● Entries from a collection
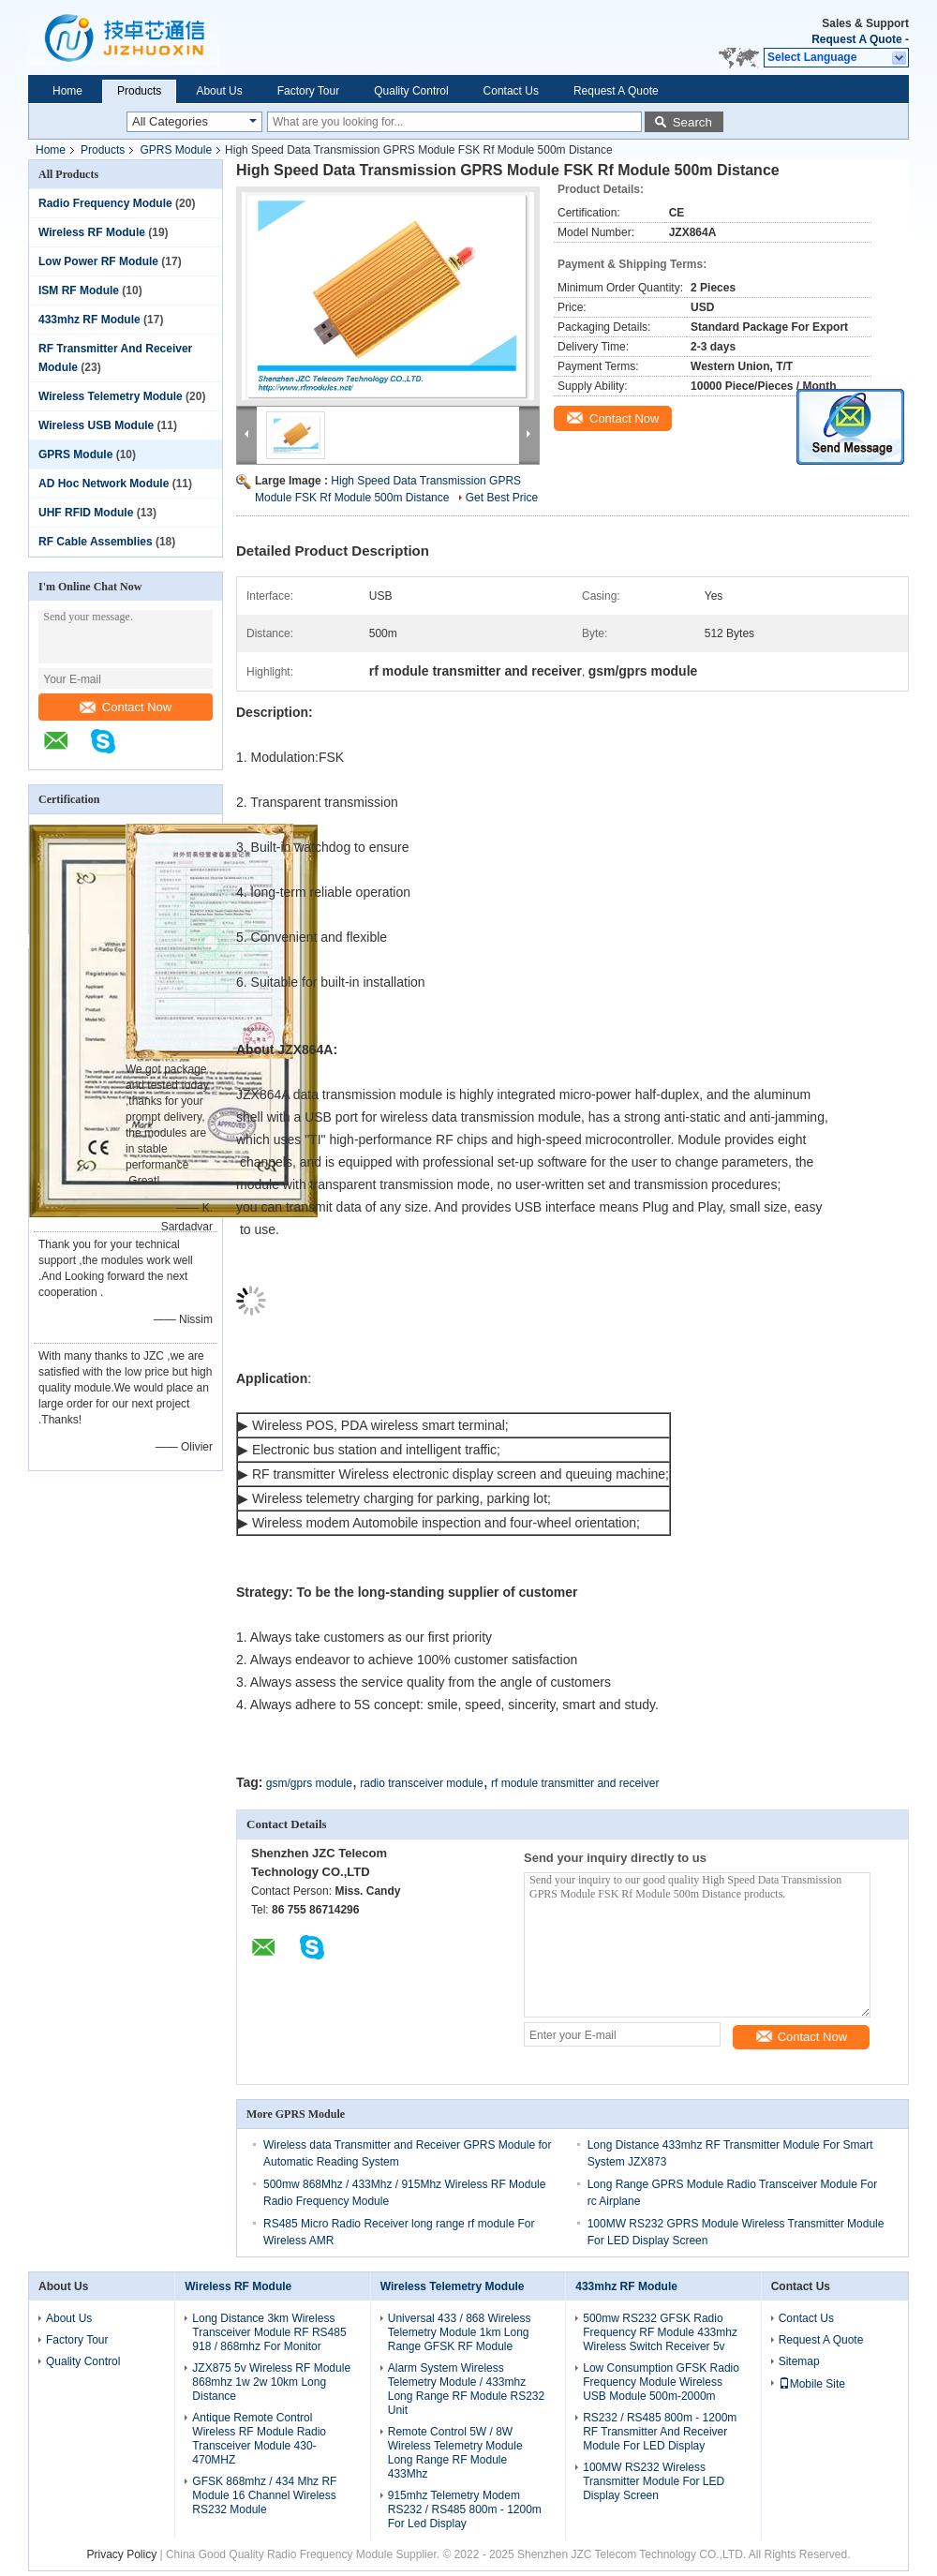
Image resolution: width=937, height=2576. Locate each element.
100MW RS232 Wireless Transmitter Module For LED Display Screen (653, 2481)
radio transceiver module (421, 1783)
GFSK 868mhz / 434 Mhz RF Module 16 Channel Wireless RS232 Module (264, 2495)
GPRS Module (176, 149)
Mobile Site (812, 2383)
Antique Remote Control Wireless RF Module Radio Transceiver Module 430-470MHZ (259, 2438)
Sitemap (799, 2361)
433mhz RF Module (89, 319)
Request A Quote (856, 39)
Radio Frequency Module (105, 203)
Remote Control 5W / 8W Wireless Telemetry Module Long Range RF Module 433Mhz (455, 2452)
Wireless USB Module (96, 425)
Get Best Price (502, 497)
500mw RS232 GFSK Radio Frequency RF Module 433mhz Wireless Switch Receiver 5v (660, 2332)
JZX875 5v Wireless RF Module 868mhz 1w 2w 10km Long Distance (271, 2382)
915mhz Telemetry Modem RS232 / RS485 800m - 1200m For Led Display (465, 2509)
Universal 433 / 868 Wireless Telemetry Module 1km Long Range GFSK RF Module (459, 2332)
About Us (219, 90)
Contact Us (511, 90)
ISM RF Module (78, 290)
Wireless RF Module (91, 232)
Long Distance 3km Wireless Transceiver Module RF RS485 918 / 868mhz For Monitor (269, 2332)
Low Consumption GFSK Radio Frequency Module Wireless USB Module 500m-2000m (661, 2382)
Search (692, 122)
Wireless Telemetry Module (110, 396)
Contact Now (125, 707)
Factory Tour (308, 90)
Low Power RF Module (98, 261)
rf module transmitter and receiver (575, 1783)
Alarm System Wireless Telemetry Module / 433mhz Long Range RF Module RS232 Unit (466, 2389)
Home (67, 90)
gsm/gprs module (309, 1783)
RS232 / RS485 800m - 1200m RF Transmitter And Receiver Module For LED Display (659, 2431)
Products (139, 90)
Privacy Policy (121, 2554)
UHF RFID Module (85, 512)
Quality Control (411, 90)
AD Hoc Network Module (103, 483)
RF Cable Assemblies (95, 541)
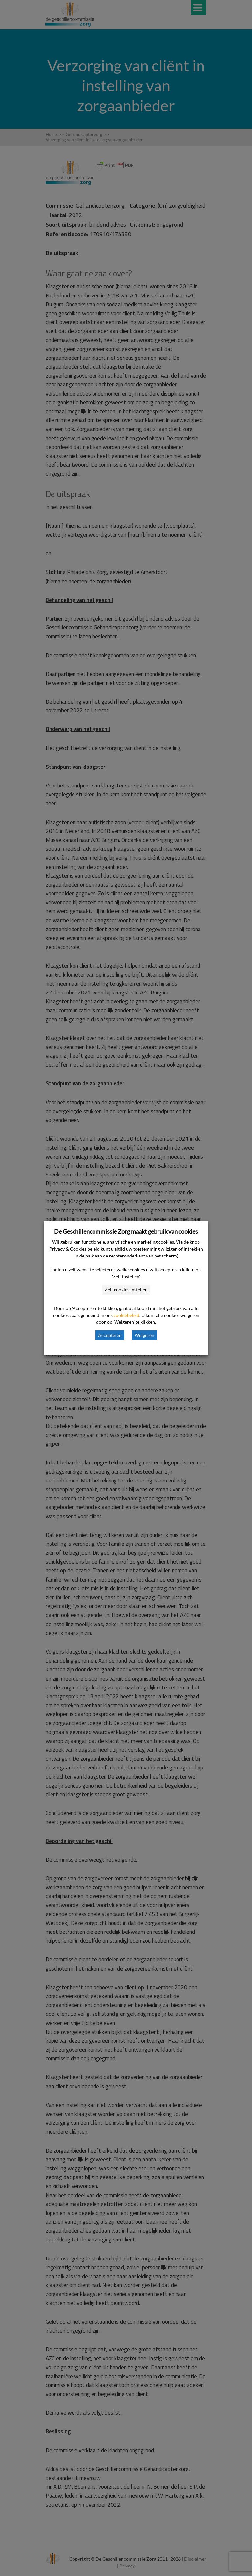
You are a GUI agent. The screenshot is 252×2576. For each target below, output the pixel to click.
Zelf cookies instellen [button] (126, 1289)
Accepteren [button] (110, 1335)
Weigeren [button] (144, 1335)
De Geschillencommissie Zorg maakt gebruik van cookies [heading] (126, 1231)
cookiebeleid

● Prompt
Pull out every row above that contains the string "GFSK".

● Solution to this task
GFSK 868mhz / 434 Mhz RF Module 16 Channel Wireless RS232 Module (264, 2495)
500mw RS232 GFSK Radio Frequency RF Module 433mhz Wireless Switch Receiver 5v (660, 2332)
Universal 433 / 868 Wireless Telemetry Module 1km Long Range GFSK RF Module (459, 2332)
Low Consumption GFSK Radio Frequency Module Wireless USB Module 500m-2000m (661, 2382)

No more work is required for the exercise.